Im curious, what evidence did you come across to make you give up your literal interpretation of the flood?
85
posted on
03/19/2004 2:57:04 PM PST
by
dartuser
To: aShepard
lol ... OK, then I would disagree with him ...
86
posted on
03/19/2004 2:58:07 PM PST
by
dartuser
To: dartuser
"there are about 30 million species of animals in the world. For so many creatures, a fleet of enormous arks would have been needed." How many species were there at the time of Noah? THAT is the question ... not how many there are today. And how many species can be generated from an example of each animal? We would need some kind of canine to make wolves, cocker spaniels, german shepards ...

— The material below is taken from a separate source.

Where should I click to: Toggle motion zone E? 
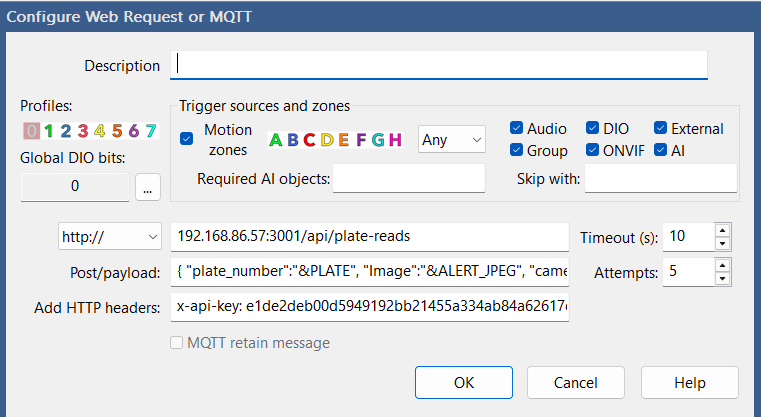point(343,139)
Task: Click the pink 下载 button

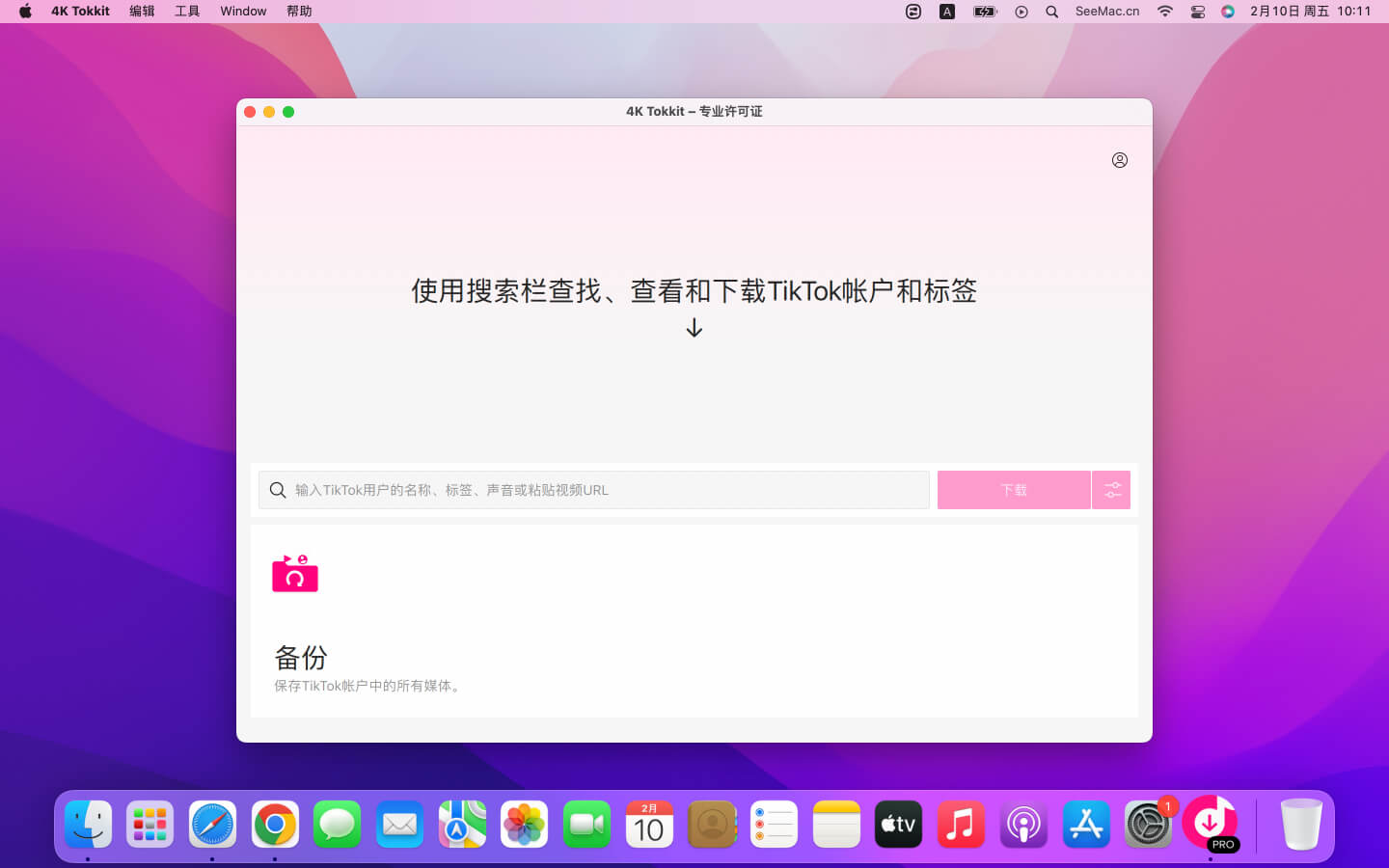Action: coord(1013,490)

Bad move. You don't argue FOR the bible by arguing FOR evolution. Well you could, but many here will not appreciate it =)
87
posted on
03/19/2004 3:09:43 PM PST
by
SengirV
To: dartuser
The creation science movement has been quite successful defending this since the time of Darwin. You tell funny joke!
Creation science continues to twist and turn in order to avoid the data outside the bible.
88
posted on
03/19/2004 3:27:51 PM PST
by
Dinsdale
To: dartuser
Geology, with emphasis on depositional environments. The fossil record just doesn't support a mass burial of all land animals outside of the ark in a single event. If we had a fossil bed containing dinosaurs, dogs, monkeys, and humans all mixed together, then we'd know they all died in one event. But we don't.

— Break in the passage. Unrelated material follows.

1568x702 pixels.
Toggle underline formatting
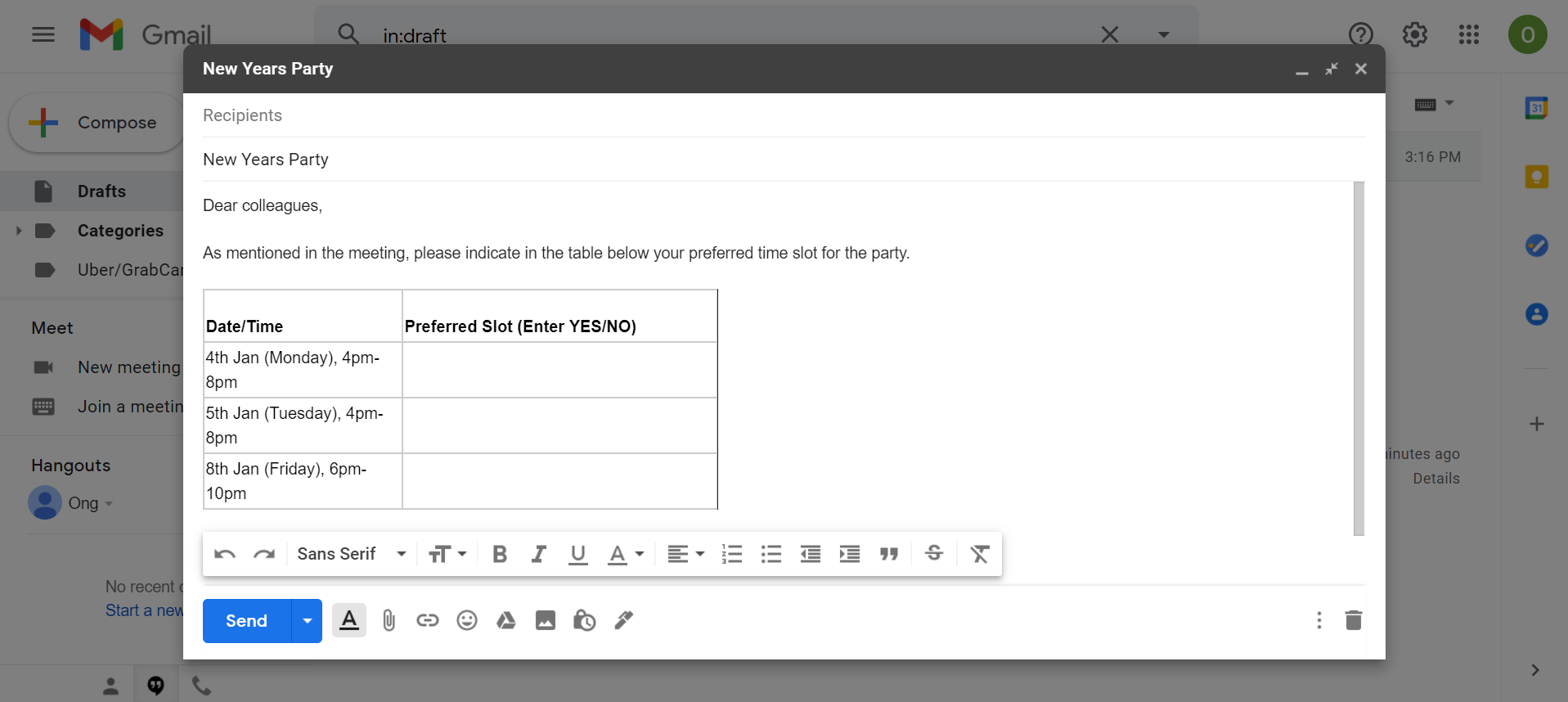[578, 555]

Then there are the common sense problems with letting out all the animals at Ararat I mentioned earlier. Or the water volume problem. Or the what the heck would people and animals eat except each other when they disembarked problem.

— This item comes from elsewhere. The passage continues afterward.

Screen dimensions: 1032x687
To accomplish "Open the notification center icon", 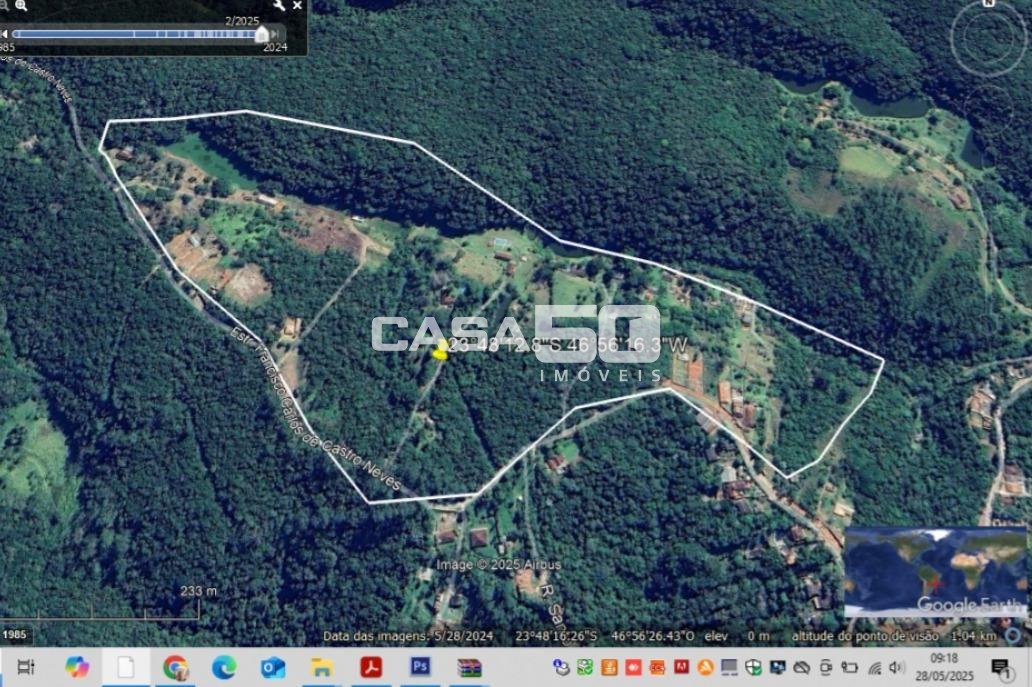I will 1000,667.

Rather than straining to come up with bizarre explanations for all these problems, I came to the conclusion that it was an allegory.
89
posted on
03/19/2004 3:27:56 PM PST
by
Dog Gone
To: SengirV
"Reproducing according to its kind" IS Bible ...
There is no problem with a Christian differentiating between micro (vertical) and macro (horizontal) evolution ... I see no problem with species adapting, growing thicker hair over time to better combat harsh climate ... but I aint never seen a horse evolve from a whale.
90
posted on
03/19/2004 3:28:04 PM PST
by
dartuser
To: Dinsdale
You should read a little more. Actually, it's Darwinism that continues to perpetrate disproven theories to the masses and slap the quaint "science" label on it. Evolution is mathematically impossible ... it takes much more faith to believe the astronomical numerics of random chance ... than it does to believe in an intelligence creator.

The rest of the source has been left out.